Joseph Stanton’s “Straight-Man and Clown in the Picture Books of Arnold Lobel” analyzes Lobel’s emblematic characters in Harper and Row’s “I Can Read Series.” Stanton argues that Lobel tended to introduce his characters through three forms of personalities. Typically, Lobel included one character that was either reasonable, or highly emotional. Alternatively, he may have chosen two characters, each possessing the highly emotional or reasonable traits. For instance, in the Frog and Toad series, Frog is considered reasonable as he consistently comforts his highly emotional friend, Toad.

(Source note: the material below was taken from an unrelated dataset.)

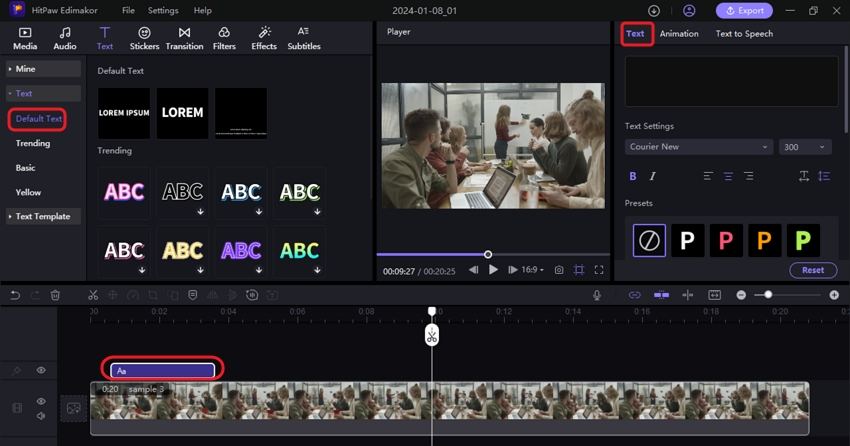The height and width of the screenshot is (446, 850).
Task: Toggle bold text formatting
Action: (x=632, y=176)
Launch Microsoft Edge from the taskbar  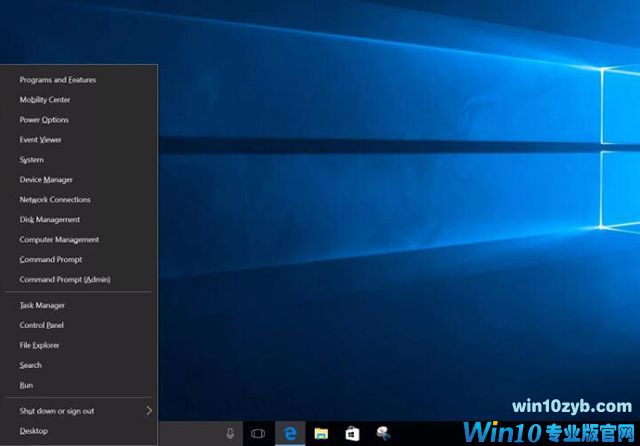(290, 433)
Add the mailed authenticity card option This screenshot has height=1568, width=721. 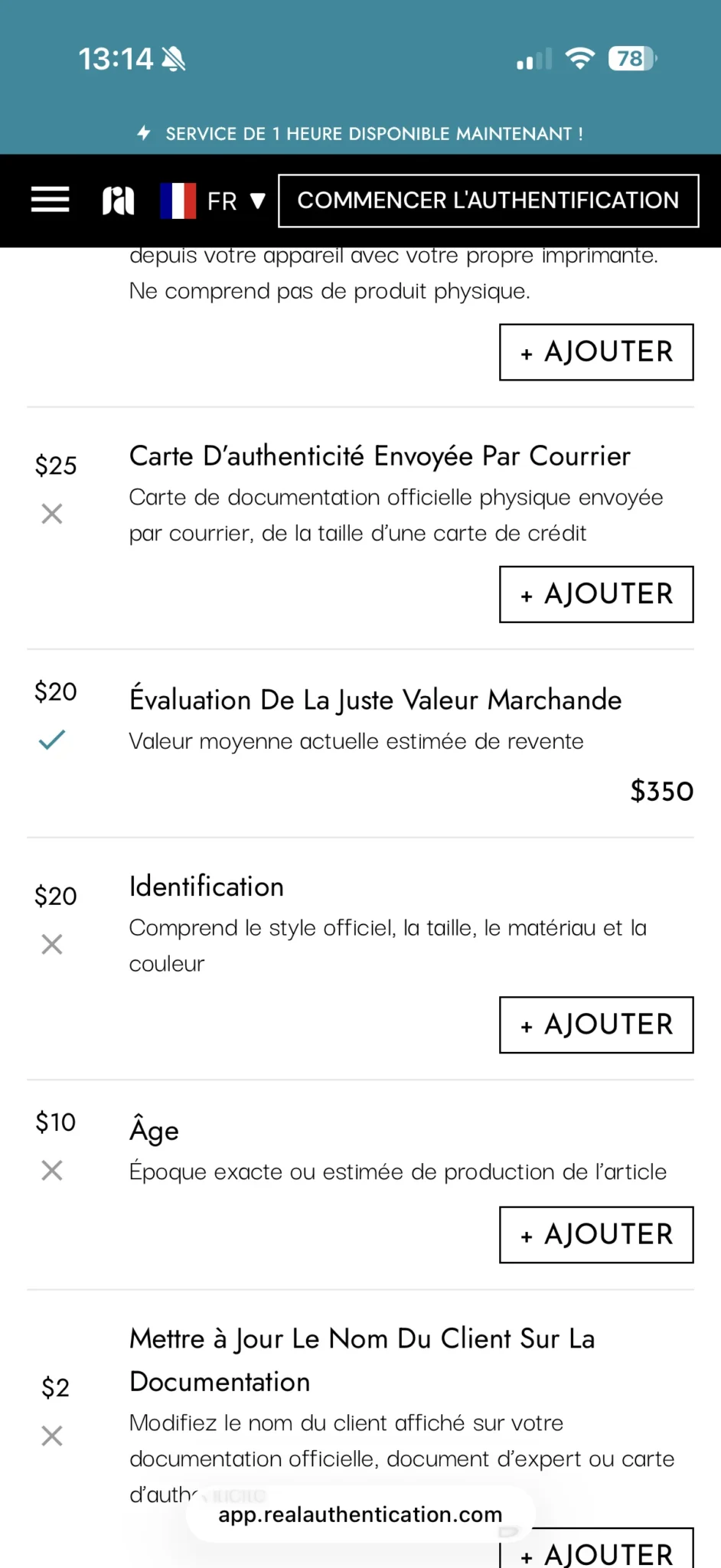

In addition to describing Lobel’s characters in Frog and Toad, Stanton explores personalities from other works such as, The Owl at Home and Grasshopper on the Road, which present only the reasonable type of characters as protagonists; through this method of storytelling, the foolish, or highly emotional character serves a minute role throughout the stories. Stanton contends, by reading Grasshopper on the Road from the reasonable character’s perspective, the reader “adopts Grasshopper’s view as [their] own and find [themselves] laughing at the human foibles.” In doing so, the reader, therefore, does not relate to the notions represented by the characters that Grasshopper meets along the way of his journey; this is unlike the take that readers would likely take when reading Lobel stories that pair both reasonable and foolish characters together. The same notion that readers can easily relate to the foolish characters is evident because children, or adult readers can look past the silly decisions and thoughts of characters and realize the logical thoughts that a reasonable character would suggest, if they existed in the story.
STANTON, J. “Straight-Man And Clown In The Picture Books Of Lobel,Arnold.” Journal Of American Culture 17.2 (n.d.): 75-84. Arts & Humanities Citation Index. Web. 30 Mar. 2016.